The estimated death toll of 20,000 a year from Chagas is likely low since most people have no symptoms until years later when they develop heart disease that could cause cardiac arrest.

Poor residents of Guatemala's dry, eastern state of Jutiapa like Bautista are desperately in need of a new way to keep the bugs at bay.

U.S. and Guatemalan scientists have discovered how to genetically modify a bacteria inside the chinche to kill the disease, but field trials have been stifled by fears of creating a science-fiction style superbug if the transgenic chinches are released from the lab.

"Putting these transgenes into something that can move around, where those genes can jump over to other things or potentially mutate is completely new territory," said Ravi Durvasula of the University of New Mexico who designed the experiments.

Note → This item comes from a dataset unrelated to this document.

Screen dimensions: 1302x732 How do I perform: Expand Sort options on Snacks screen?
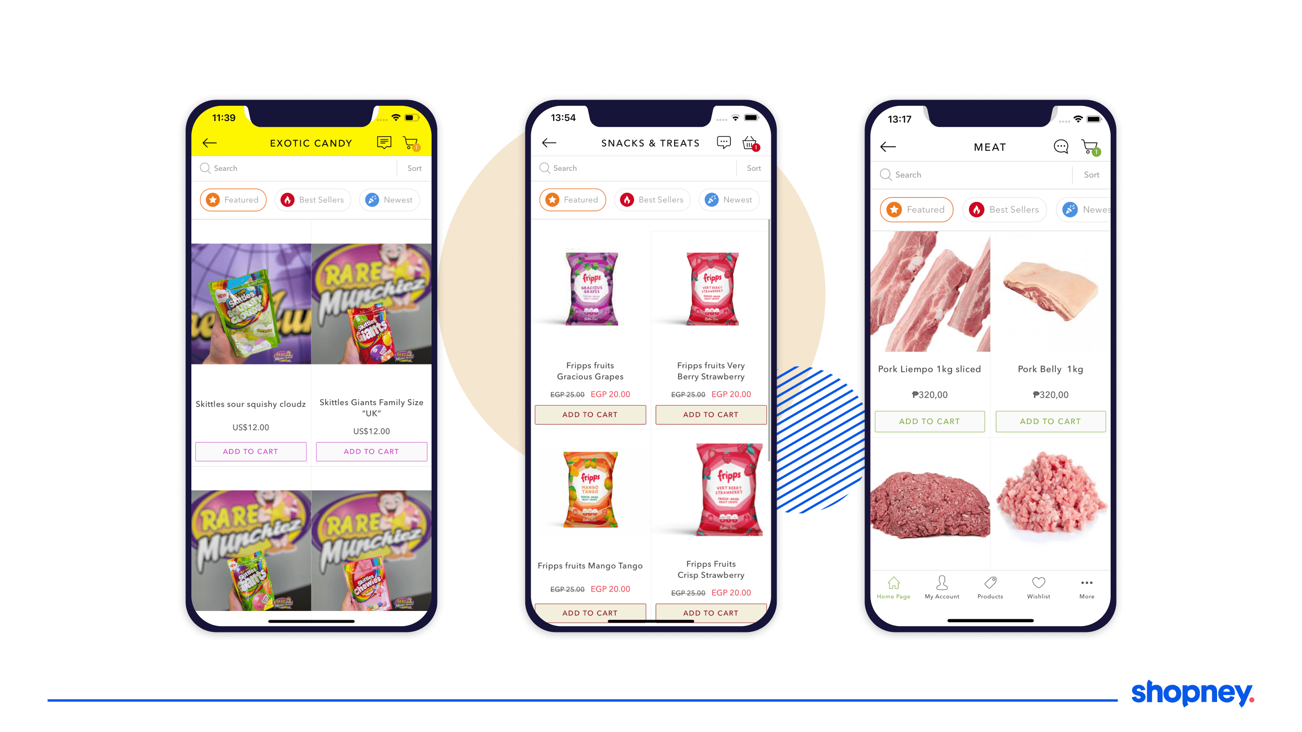[x=751, y=169]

"Nothing really comes close to this ... That might be part of the reluctance," said Durvasula who is working with scientists at the U.S. Centers for Disease Control and Prevention in Atlanta on fighting Chagas.

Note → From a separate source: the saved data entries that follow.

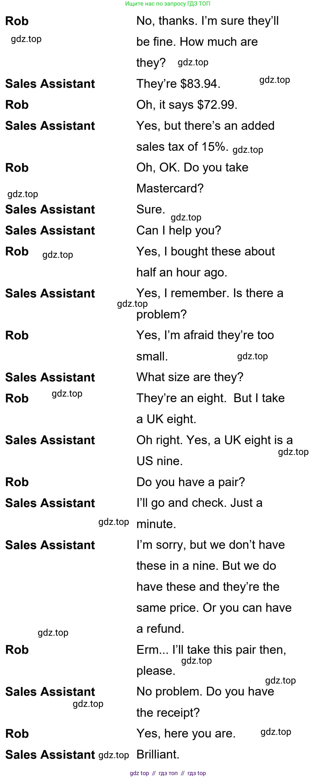Click the word "Brilliant."
Viewport: 336px width, 778px height.
tap(158, 754)
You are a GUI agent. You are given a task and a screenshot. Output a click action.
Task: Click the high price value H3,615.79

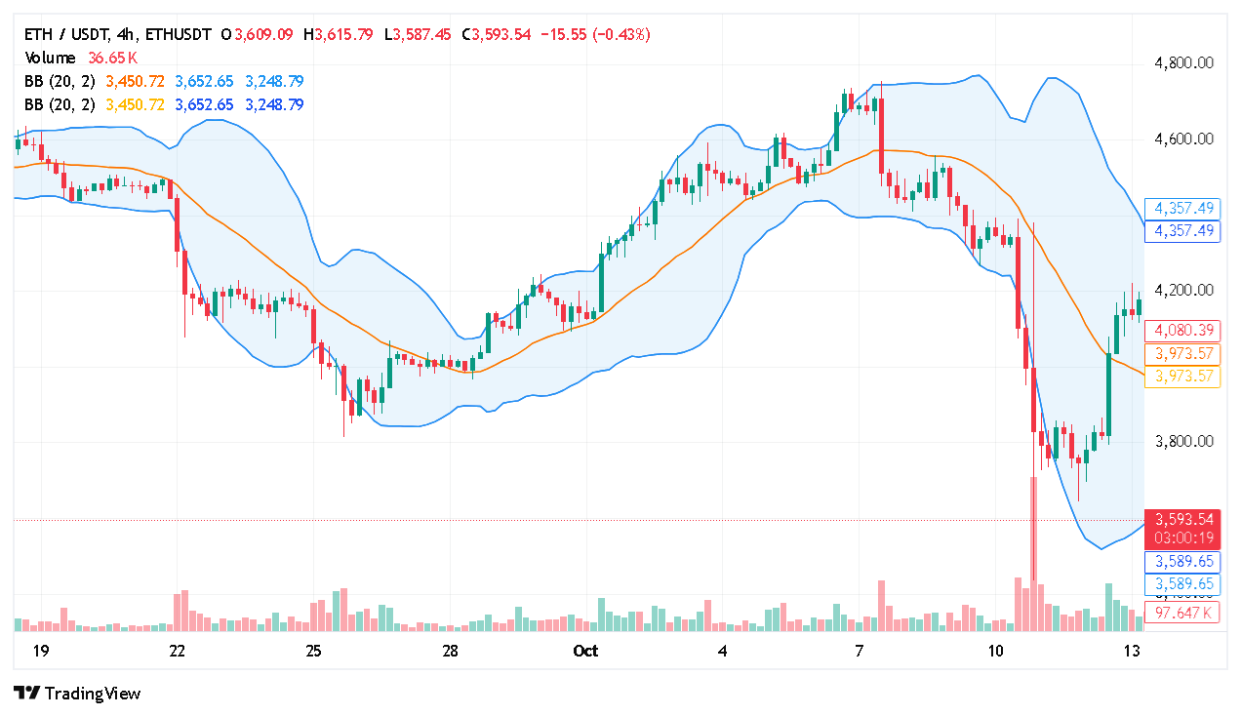point(339,34)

Durvasula's team wanted to launch trials in Guatemala but has been waiting for years for government regulators to set rules for the release.

NASTY HABIT

The bugs' feces carries Chagas and their nasty habit of defecating where they feed means a quick scratch of the bite mark is enough to transmit the disease into a human's bloodstream.

Fumigation programs and efforts to build better housing in countries like Brazil have led to dramatic declines in Chagas infections in recent years.

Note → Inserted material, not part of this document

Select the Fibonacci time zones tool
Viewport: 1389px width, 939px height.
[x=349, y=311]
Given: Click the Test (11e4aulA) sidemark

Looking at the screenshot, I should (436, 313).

But in places like Jutiapa there is a different kind of flying chinche that lives in trees and can easily re-infest a house after fumigation.

The CDC's genetically engineered bacterium is fed to baby chinches and once inside the bugs can kill the Chagas parasite, known as Trypanosoma cruzi.

Lab tests showed the genetically modified bacteria that killed the parasite was spread successfully through a test population of chinches.

The next step would be controlled field trials of the method to see if it works in the wild, but U.S. scientists complain there is a big vacuum in current laws regulating bioengineered insects.

"The problem is when a new application comes along sometimes it falls between agencies," said entomologist Thomas Miller at the University of California Riverside who helped to develop a genetically modified cotton-eating pest.

"Some of these new technologies weren't in existence when the laws were written. There hasn't been someone to take an overall approach," said Miller.

The prospect of genetically engineered insects, some which could bite people like Bautista and her small children, raises even more complicated questions than genetically modified foods.

"Any time you affect the ecosystem trying to modify a vector there is a risk the vector could become something else," said Peter Hotez, the president of the Sabin Vaccine Institute and an expert in neglected tropical diseases like Chagas.